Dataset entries

________

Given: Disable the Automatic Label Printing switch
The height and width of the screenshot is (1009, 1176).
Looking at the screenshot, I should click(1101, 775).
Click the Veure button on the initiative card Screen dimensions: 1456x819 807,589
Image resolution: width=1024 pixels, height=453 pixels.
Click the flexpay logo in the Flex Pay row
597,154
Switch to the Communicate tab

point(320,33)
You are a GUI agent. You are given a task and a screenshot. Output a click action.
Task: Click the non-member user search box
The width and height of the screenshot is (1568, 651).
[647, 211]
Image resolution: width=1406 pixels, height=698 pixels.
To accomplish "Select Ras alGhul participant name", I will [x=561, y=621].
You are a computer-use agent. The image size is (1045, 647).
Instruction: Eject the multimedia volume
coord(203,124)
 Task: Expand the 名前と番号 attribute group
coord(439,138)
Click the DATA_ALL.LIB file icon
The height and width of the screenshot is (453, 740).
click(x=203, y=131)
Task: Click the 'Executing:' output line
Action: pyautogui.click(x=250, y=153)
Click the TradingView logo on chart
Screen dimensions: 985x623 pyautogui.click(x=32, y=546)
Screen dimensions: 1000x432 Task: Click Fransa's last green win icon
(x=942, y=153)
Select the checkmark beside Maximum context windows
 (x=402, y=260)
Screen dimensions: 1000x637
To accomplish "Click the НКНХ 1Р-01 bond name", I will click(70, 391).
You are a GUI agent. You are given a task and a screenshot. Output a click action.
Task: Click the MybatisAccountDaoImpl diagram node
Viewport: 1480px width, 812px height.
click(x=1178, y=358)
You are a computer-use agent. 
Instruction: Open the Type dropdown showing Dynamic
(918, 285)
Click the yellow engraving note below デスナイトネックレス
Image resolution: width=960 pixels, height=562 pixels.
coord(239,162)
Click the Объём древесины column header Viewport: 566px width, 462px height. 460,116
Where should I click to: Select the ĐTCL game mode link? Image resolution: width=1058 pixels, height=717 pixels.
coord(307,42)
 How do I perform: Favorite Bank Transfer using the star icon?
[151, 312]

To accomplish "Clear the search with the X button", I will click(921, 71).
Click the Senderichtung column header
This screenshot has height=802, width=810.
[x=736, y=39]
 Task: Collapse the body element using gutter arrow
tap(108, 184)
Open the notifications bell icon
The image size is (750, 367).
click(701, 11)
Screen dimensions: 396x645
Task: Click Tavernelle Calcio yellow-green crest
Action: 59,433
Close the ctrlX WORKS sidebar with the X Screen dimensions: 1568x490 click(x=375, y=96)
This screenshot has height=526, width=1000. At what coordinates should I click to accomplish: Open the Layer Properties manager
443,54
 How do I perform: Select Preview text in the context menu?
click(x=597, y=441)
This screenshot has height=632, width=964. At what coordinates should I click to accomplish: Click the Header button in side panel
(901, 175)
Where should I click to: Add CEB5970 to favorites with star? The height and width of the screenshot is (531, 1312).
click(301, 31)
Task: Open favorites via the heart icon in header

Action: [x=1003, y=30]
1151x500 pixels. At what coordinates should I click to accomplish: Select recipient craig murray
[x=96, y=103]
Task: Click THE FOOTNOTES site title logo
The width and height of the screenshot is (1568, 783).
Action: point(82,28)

________

Your task is to transcribe all of the entries word for word.

= Solution to this task =
Given: Disable the Automatic Label Printing switch
The height and width of the screenshot is (1009, 1176).
Looking at the screenshot, I should click(1101, 775).
Click the Veure button on the initiative card Screen dimensions: 1456x819 807,589
Image resolution: width=1024 pixels, height=453 pixels.
Click the flexpay logo in the Flex Pay row
597,154
Switch to the Communicate tab

point(320,33)
You are a GUI agent. You are given a task and a screenshot. Output a click action.
Task: Click the non-member user search box
The width and height of the screenshot is (1568, 651).
[647, 211]
Image resolution: width=1406 pixels, height=698 pixels.
To accomplish "Select Ras alGhul participant name", I will [x=561, y=621].
You are a computer-use agent. The image size is (1045, 647).
Instruction: Eject the multimedia volume
coord(203,124)
 Task: Expand the 名前と番号 attribute group
coord(439,138)
Click the DATA_ALL.LIB file icon
The height and width of the screenshot is (453, 740).
click(x=203, y=131)
Task: Click the 'Executing:' output line
Action: pyautogui.click(x=250, y=153)
Click the TradingView logo on chart
Screen dimensions: 985x623 pyautogui.click(x=32, y=546)
Screen dimensions: 1000x432 Task: Click Fransa's last green win icon
(x=942, y=153)
Select the checkmark beside Maximum context windows
 (x=402, y=260)
Screen dimensions: 1000x637
To accomplish "Click the НКНХ 1Р-01 bond name", I will click(70, 391).
You are a GUI agent. You are given a task and a screenshot. Output a click action.
Task: Click the MybatisAccountDaoImpl diagram node
Viewport: 1480px width, 812px height.
click(x=1178, y=358)
You are a computer-use agent. 
Instruction: Open the Type dropdown showing Dynamic
(918, 285)
Click the yellow engraving note below デスナイトネックレス
Image resolution: width=960 pixels, height=562 pixels.
coord(239,162)
Click the Объём древесины column header Viewport: 566px width, 462px height. 460,116
Where should I click to: Select the ĐTCL game mode link? Image resolution: width=1058 pixels, height=717 pixels.
coord(307,42)
 How do I perform: Favorite Bank Transfer using the star icon?
[151, 312]

To accomplish "Clear the search with the X button", I will click(921, 71).
Click the Senderichtung column header
This screenshot has height=802, width=810.
[x=736, y=39]
 Task: Collapse the body element using gutter arrow
tap(108, 184)
Open the notifications bell icon
The image size is (750, 367).
click(701, 11)
Screen dimensions: 396x645
Task: Click Tavernelle Calcio yellow-green crest
Action: 59,433
Close the ctrlX WORKS sidebar with the X Screen dimensions: 1568x490 click(x=375, y=96)
This screenshot has height=526, width=1000. At what coordinates should I click to accomplish: Open the Layer Properties manager
443,54
 How do I perform: Select Preview text in the context menu?
click(x=597, y=441)
This screenshot has height=632, width=964. At what coordinates should I click to accomplish: Click the Header button in side panel
(901, 175)
Where should I click to: Add CEB5970 to favorites with star? The height and width of the screenshot is (531, 1312).
click(301, 31)
Task: Open favorites via the heart icon in header

Action: [x=1003, y=30]
1151x500 pixels. At what coordinates should I click to accomplish: Select recipient craig murray
[x=96, y=103]
Task: Click THE FOOTNOTES site title logo
The width and height of the screenshot is (1568, 783).
Action: point(82,28)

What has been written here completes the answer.